(Excerpted records)

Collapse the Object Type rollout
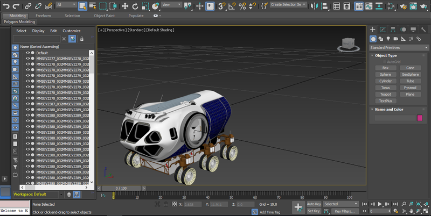Screen dimensions: 431x216 385,55
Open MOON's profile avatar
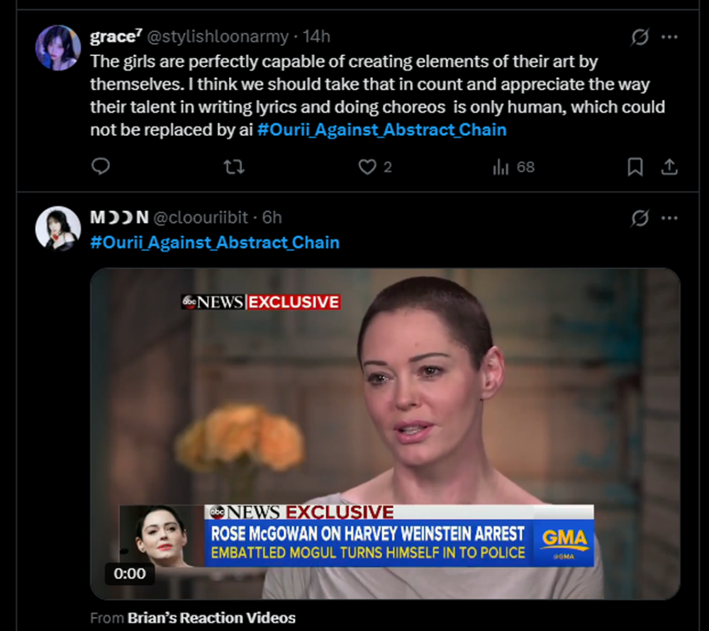The width and height of the screenshot is (709, 631). pyautogui.click(x=57, y=228)
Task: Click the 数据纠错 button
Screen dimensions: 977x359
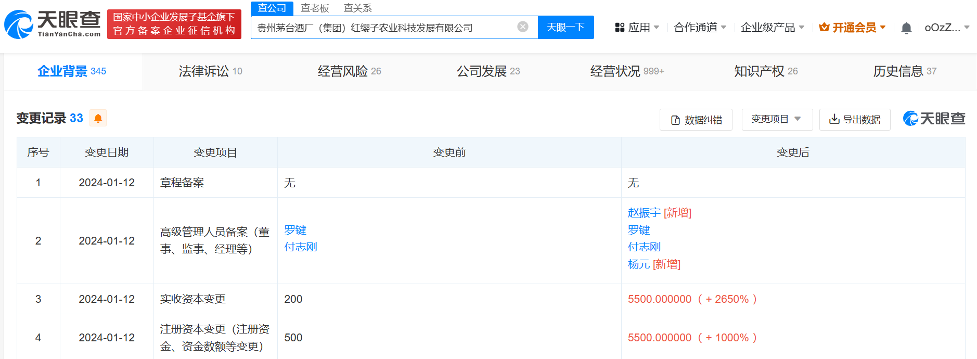Action: tap(696, 120)
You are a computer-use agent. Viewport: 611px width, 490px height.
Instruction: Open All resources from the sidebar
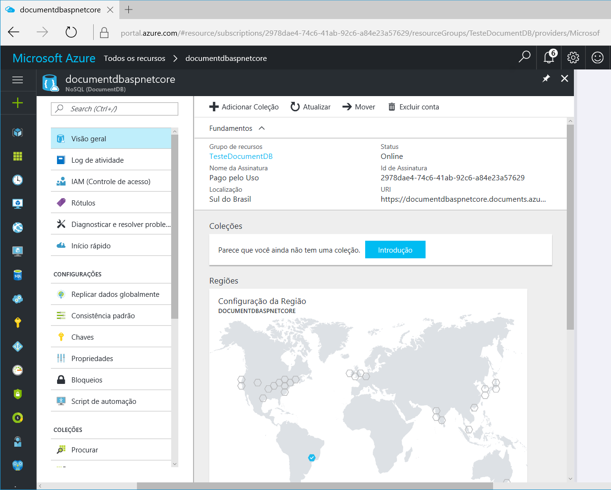click(x=18, y=132)
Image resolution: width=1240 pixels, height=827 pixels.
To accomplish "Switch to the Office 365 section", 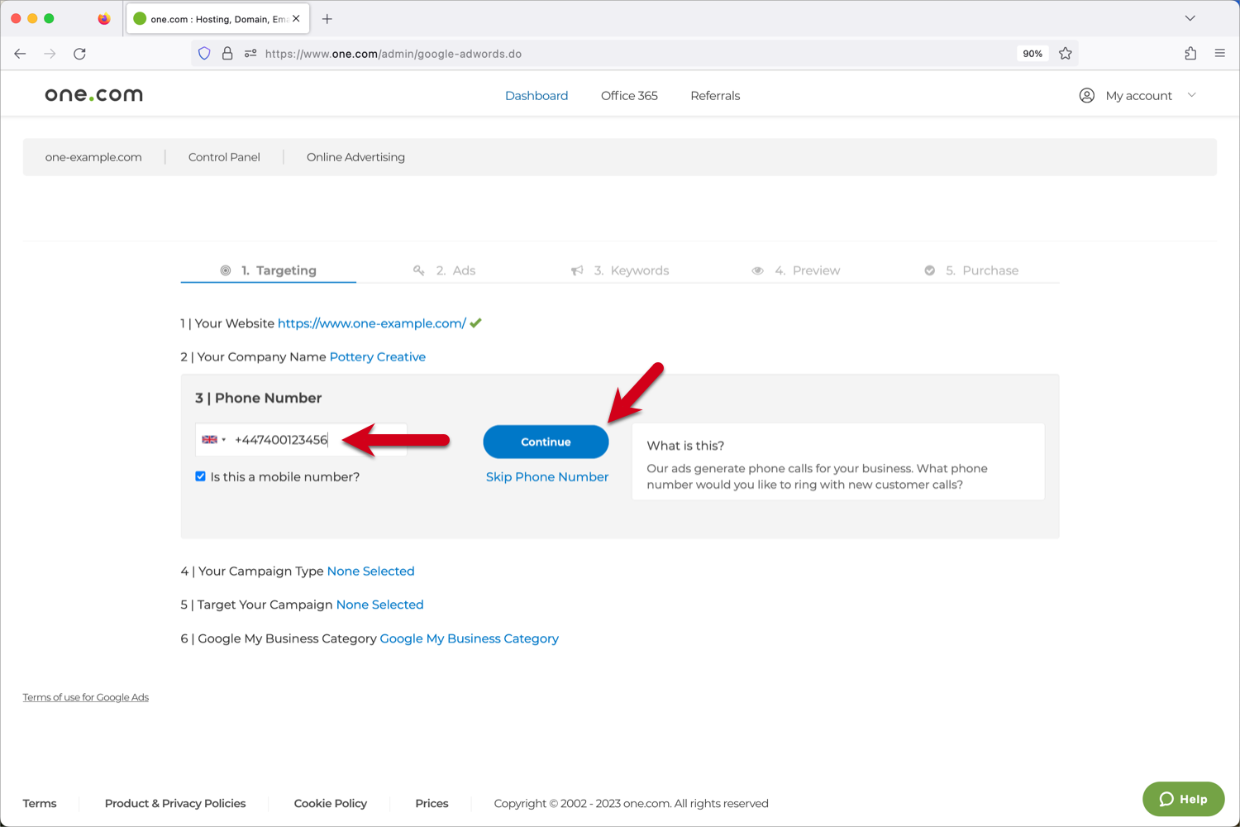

(End Excerpted records)

The problem
Each line above should be written out again exactly, and no picture should appear in the copy.

Response
Collapse the Object Type rollout
Screen dimensions: 431x216 385,55
Open MOON's profile avatar
The width and height of the screenshot is (709, 631). pyautogui.click(x=57, y=228)
Task: Click the 数据纠错 button
Screen dimensions: 977x359
Action: tap(696, 120)
You are a computer-use agent. Viewport: 611px width, 490px height.
Instruction: Open All resources from the sidebar
click(x=18, y=132)
Image resolution: width=1240 pixels, height=827 pixels.
To accomplish "Switch to the Office 365 section", 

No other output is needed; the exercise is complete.